YOUR ASSIGNMENT — What is needed is an exact transcription of the line containing "Task: Select the Line draw tool" and every line after it through the end of the entries below, with no pictures.

────────────────

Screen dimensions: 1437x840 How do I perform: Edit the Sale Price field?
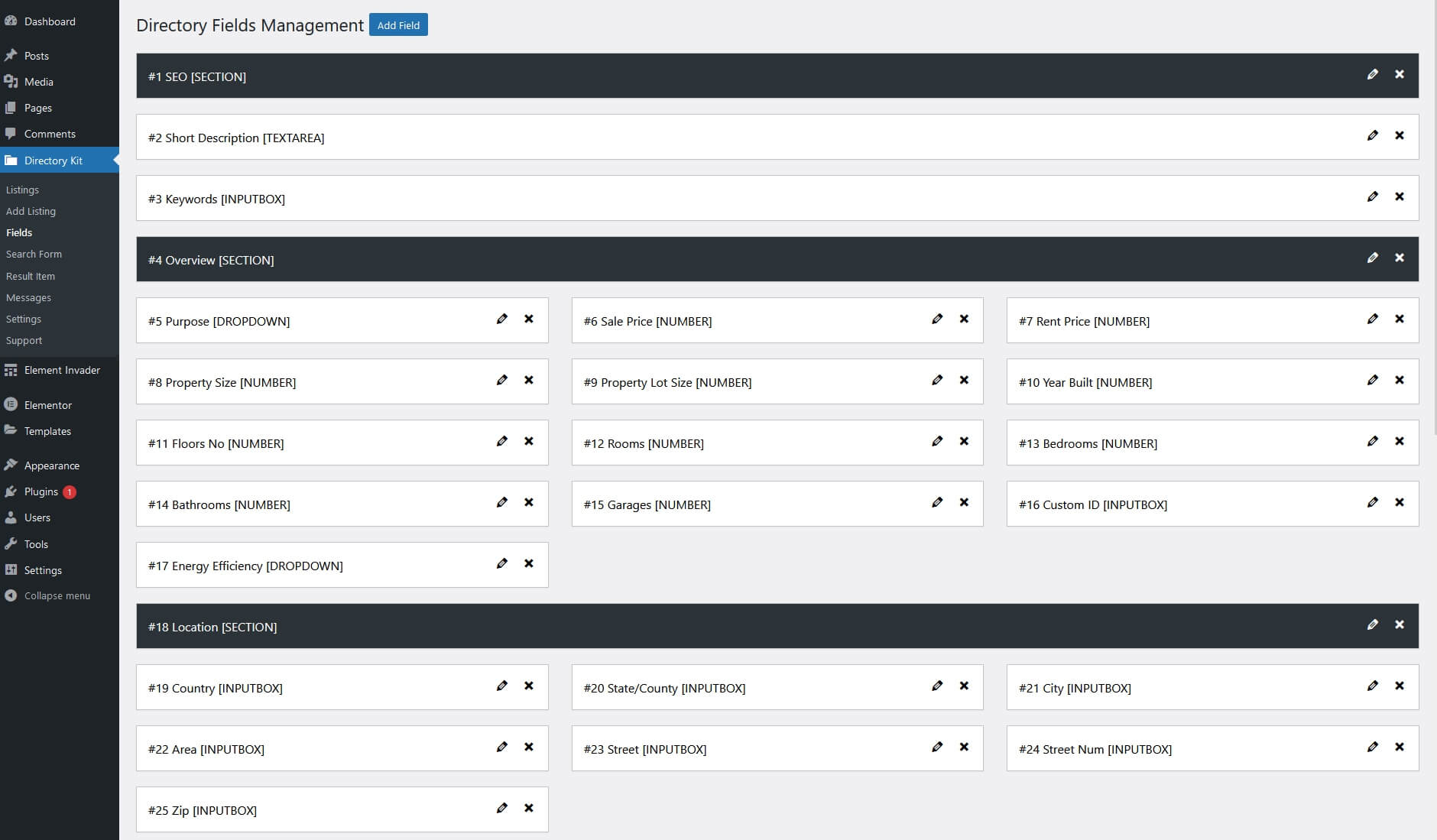[x=938, y=319]
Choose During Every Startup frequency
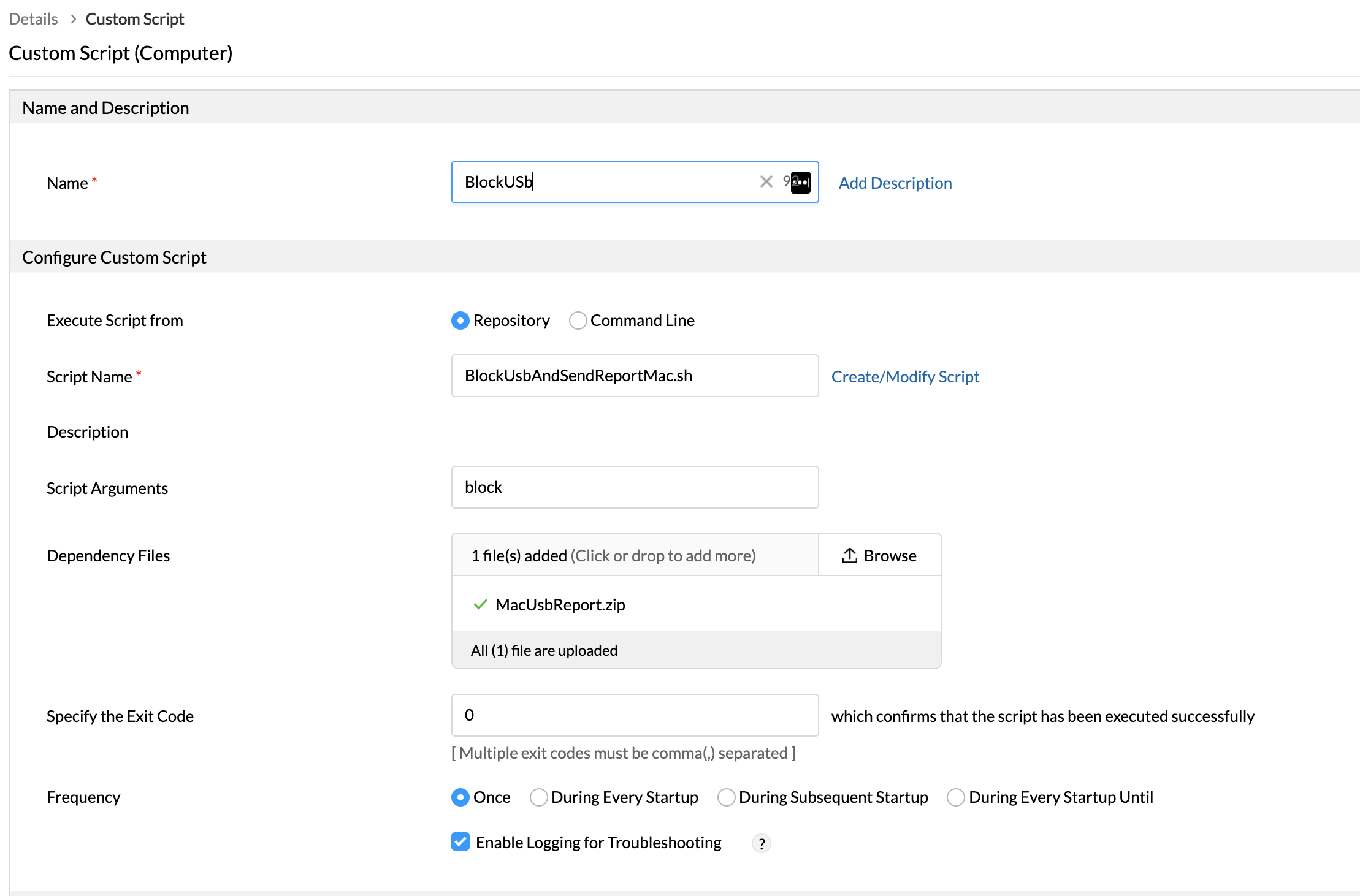The height and width of the screenshot is (896, 1360). click(x=538, y=797)
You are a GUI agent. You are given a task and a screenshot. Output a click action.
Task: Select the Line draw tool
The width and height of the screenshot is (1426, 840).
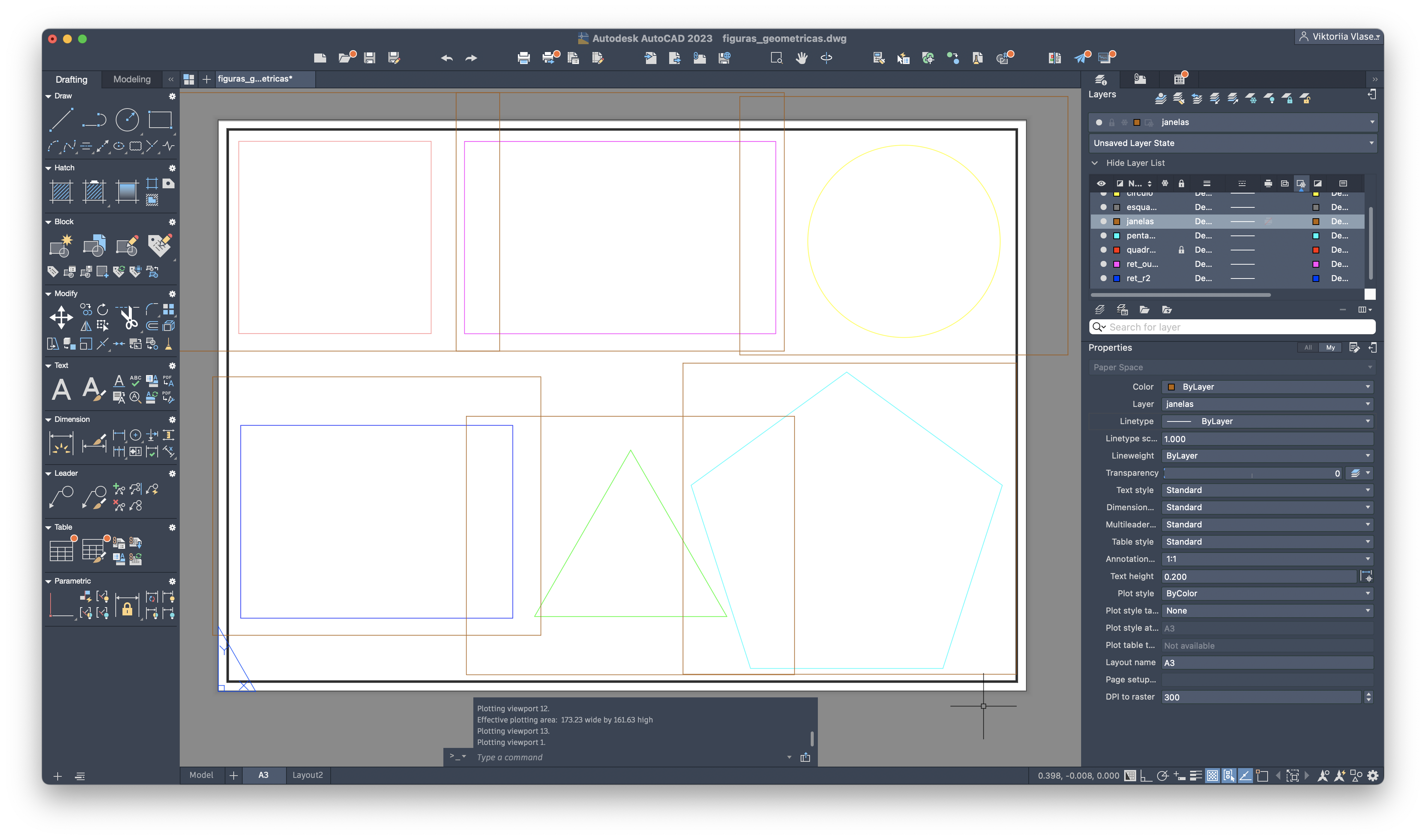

────────────────

ANSWER AREA —
Task: Select the Line draw tool
The width and height of the screenshot is (1426, 840).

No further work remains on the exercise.